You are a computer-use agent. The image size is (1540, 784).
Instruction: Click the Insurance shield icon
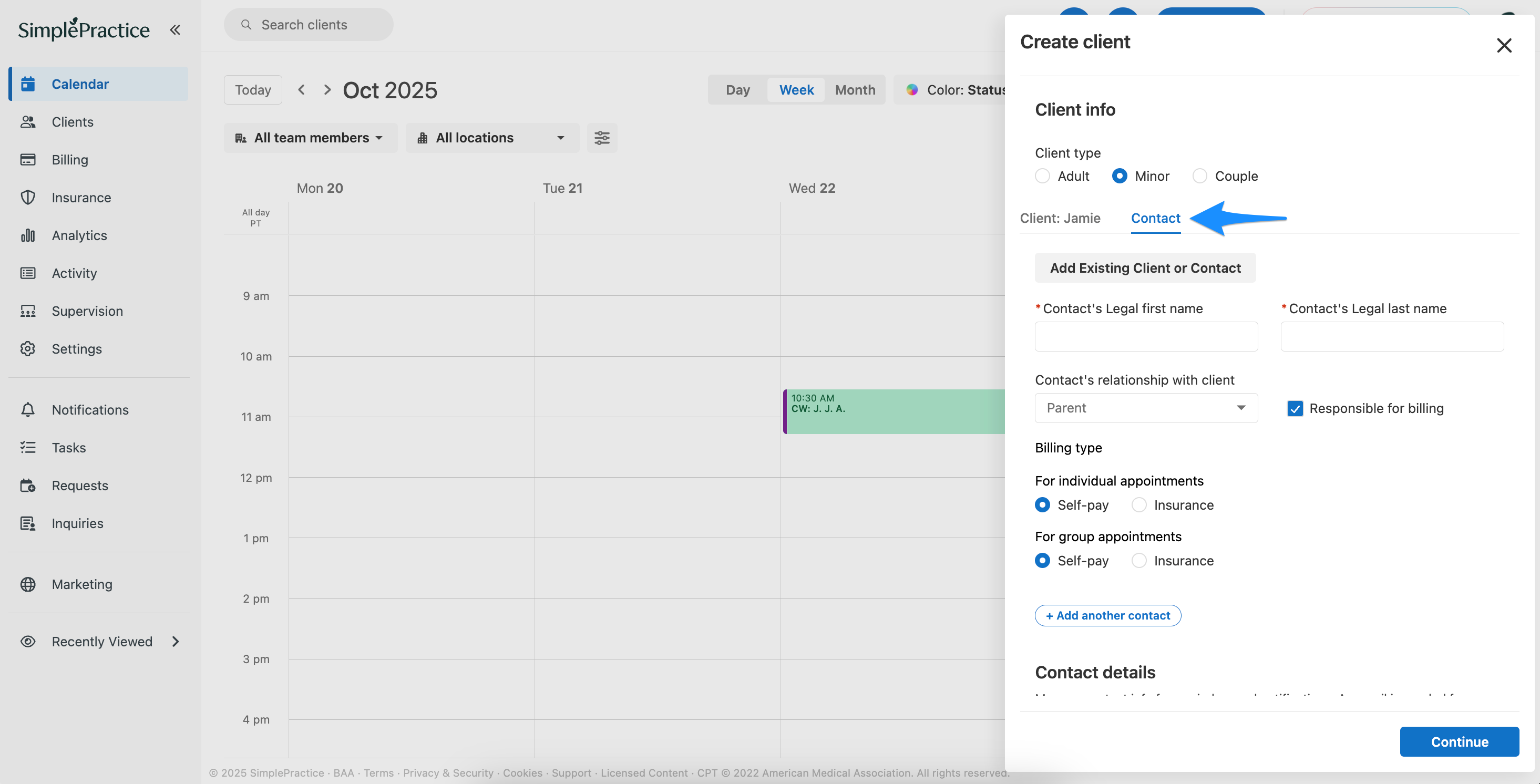[x=27, y=198]
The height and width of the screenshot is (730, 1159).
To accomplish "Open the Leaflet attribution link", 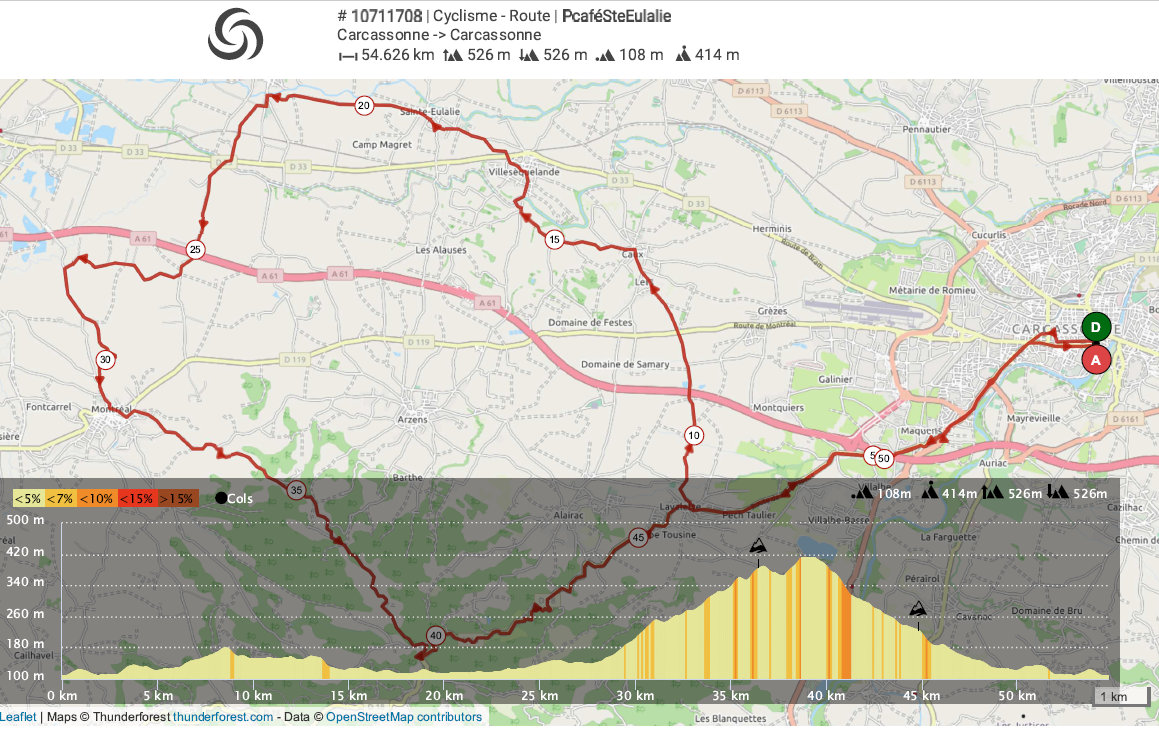I will pos(18,717).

**EXERCISE AIM:** Pull out each line above that contains the string "size", treating uppercase and lowercase letters as distinct.

**TASK RESPONSE:**
You are a computer-use agent. The image size is (1540, 784).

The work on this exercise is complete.